As at Q1 this year, the average monthly rental of CBD Core office space, at $8.45 psf, reflects a whopping 312 per cent premium to the average high-tech rental of $2.05 psf in the same period.

JLL’s definition of CBD Core offices covers all grades of office buildings in Raffles Place and Shenton Way.

For decentralised locations - which cover all grades of office buildings in the Tampines, Novena, HarbourFront and Alexandra Road areas - the average monthly rental of $4.75 psf in Q1 2007 reflected a 132 per cent premium to high-tech rents.

Because of the much lower rents, many tenants have been looking to relocate from offices to business parks and high-tech buildings. These buildings are a hybrid of office and factory space and occupiers must satisfy the Urban Redevelopment Authority’s guidelines of a minimum 60 per cent gross floor area used for industrial/business park purposes (such as research and development or product design/development and data processing), and a maximum 40 per cent for ancillary use (such as offices or showrooms).

As at the end of last year, the stock of high-tech space, including space in business parks, totalled 19.3 million square feet, or 5.4 per cent of the overall stock of industrial space in Singapore, according to JLL.

‘We expect high-tech and business park facilities to continue offering value-for-money solutions and anticipate that decentralised locations will continue to attract (possibly even more than ever) occupiers from the CBD, if not their backroom office operations.’

With no significant new office supply slated for completion until the year after next, JLL projects that a spillover of occupier demand from the office sector will translate into higher rents for high-tech/business park space.

‘We have seen evidence of this spillover with landlords increasing their asking rents, such as Eightrium @ Changi Business Park which recently increased its asking rents by 20 per cent to $3.50 psf a month. Another example is JTC’s The Signature at Changi Business Park, which has seen its posted rates as of Jan 1, 2007 rise by about 8 per cent.
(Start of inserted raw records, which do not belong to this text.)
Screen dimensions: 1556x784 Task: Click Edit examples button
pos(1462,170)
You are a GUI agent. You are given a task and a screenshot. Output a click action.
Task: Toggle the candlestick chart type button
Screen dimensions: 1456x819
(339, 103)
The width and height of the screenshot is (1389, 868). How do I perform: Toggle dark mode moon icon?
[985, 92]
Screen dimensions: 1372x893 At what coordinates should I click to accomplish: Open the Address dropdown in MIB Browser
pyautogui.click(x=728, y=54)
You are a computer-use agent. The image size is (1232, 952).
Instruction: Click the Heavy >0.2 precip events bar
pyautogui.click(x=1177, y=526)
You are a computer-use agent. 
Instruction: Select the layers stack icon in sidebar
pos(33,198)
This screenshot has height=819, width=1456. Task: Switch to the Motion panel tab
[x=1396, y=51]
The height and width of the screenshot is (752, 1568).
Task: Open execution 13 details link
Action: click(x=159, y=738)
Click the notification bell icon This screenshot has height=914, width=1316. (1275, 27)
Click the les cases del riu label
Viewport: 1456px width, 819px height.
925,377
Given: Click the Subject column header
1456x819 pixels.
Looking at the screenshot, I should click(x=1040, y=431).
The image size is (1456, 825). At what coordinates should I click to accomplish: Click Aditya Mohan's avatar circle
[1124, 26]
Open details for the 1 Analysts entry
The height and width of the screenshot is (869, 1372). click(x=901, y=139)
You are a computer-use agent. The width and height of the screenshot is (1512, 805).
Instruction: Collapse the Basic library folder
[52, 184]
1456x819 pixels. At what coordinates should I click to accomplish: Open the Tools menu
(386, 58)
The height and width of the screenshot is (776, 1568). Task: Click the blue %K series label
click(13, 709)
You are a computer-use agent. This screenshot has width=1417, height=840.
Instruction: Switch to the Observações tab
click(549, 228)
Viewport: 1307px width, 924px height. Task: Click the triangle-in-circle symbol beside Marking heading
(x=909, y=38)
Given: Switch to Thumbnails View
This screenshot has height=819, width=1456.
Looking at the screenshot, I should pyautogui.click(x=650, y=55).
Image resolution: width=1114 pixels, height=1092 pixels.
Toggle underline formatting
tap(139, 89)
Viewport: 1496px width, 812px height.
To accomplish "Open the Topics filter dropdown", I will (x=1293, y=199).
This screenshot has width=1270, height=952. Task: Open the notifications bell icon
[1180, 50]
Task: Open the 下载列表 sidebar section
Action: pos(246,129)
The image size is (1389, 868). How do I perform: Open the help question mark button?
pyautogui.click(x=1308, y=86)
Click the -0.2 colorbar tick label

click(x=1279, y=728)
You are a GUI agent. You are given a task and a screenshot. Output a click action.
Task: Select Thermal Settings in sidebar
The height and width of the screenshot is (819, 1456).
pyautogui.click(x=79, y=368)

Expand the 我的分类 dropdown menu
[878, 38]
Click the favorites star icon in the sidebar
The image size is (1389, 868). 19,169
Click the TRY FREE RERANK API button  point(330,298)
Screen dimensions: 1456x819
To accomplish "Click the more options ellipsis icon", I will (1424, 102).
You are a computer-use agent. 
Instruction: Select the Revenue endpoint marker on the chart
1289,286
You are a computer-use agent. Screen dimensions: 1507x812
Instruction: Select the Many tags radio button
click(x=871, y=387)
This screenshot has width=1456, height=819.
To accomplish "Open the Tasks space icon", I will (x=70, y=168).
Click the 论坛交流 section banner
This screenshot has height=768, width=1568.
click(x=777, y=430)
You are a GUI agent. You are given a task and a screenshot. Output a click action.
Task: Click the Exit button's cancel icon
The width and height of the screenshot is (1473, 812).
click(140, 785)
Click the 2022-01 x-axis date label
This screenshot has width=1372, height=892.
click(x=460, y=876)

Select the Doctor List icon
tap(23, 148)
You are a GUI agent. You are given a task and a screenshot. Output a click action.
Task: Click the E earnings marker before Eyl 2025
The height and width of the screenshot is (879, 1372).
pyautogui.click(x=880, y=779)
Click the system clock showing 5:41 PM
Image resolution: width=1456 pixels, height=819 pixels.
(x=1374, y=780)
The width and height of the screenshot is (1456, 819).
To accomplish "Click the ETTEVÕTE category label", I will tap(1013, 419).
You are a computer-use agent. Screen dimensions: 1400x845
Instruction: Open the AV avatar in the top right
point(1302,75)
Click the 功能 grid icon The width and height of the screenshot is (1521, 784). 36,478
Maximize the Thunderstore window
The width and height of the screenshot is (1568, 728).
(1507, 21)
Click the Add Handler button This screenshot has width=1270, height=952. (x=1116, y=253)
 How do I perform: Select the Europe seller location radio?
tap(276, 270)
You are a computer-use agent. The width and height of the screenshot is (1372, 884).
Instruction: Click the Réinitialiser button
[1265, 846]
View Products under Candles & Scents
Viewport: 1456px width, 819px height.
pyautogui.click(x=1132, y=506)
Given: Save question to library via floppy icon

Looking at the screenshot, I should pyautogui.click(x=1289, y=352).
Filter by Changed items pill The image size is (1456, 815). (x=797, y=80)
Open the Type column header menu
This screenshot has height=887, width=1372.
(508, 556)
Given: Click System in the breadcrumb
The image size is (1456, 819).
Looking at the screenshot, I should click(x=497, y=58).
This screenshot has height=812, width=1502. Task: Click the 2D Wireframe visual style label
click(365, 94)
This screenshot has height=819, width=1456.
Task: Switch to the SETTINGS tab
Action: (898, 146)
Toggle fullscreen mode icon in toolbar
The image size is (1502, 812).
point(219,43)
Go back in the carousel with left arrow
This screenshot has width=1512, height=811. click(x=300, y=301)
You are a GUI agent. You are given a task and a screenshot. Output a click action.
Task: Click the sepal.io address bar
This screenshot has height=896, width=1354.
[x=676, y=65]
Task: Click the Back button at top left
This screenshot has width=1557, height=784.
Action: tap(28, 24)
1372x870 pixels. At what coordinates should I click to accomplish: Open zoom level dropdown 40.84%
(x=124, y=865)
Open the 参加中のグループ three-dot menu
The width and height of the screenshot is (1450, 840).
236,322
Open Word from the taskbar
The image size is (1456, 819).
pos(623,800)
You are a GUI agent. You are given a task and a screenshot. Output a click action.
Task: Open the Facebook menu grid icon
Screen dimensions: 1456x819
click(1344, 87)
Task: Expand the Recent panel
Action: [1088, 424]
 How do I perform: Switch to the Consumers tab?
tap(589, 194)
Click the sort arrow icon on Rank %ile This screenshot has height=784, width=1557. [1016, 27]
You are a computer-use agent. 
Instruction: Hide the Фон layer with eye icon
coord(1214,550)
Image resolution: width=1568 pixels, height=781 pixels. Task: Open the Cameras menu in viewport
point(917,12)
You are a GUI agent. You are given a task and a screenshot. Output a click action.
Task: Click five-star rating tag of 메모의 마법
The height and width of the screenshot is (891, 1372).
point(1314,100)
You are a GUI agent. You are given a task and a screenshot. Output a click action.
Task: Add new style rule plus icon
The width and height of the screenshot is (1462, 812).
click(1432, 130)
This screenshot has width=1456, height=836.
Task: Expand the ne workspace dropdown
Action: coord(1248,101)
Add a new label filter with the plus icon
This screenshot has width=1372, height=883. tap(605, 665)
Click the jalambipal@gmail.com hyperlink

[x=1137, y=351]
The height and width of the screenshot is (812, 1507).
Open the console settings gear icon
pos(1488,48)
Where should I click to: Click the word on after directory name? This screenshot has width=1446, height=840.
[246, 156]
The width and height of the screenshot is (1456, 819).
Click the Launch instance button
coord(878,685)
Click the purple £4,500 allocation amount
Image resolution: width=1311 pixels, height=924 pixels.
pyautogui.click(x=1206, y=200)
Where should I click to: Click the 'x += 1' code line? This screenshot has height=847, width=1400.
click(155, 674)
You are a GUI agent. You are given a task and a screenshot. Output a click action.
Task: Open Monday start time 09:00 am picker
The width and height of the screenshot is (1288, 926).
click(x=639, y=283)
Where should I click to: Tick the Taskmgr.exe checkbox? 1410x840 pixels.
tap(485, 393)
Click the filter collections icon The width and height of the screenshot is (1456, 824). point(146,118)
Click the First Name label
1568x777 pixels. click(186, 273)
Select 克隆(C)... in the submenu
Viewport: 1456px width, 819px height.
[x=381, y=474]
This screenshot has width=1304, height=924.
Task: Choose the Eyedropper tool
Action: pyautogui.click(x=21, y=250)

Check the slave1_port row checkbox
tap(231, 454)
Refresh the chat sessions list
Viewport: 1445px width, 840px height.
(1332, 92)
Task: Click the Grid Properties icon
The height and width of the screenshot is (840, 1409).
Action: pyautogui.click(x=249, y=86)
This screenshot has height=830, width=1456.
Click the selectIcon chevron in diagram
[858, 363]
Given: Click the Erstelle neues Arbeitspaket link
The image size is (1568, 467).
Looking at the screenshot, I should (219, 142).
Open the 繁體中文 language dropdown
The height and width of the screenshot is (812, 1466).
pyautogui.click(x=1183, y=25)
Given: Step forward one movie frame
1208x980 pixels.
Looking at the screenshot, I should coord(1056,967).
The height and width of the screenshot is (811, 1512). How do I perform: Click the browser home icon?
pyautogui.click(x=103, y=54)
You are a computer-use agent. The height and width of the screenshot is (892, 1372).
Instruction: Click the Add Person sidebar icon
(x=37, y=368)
‘In addition, there is anecdotal evidence that landlords of other buildings would be revising upwards their rentals soon,’ says Mr Khan.

But even if business park rents do go up, JLL still expects them to rise more slowly than rents for CBD offices, meaning that the gap will widen. So there will still be a strong incentive for qualifying occupants to relocate, or at least to split their operations into front and back ends, and move the back-end functions away from the CBD.

‘Also, as built-to-suit projects for high-tech buildings can typically be undertaken within a relatively short time frame (18 to 24 months), we expect more organisations to consider, with greater interest, decentralised locations as potentially viable options, especially with the widening rental gap,’ JLL said.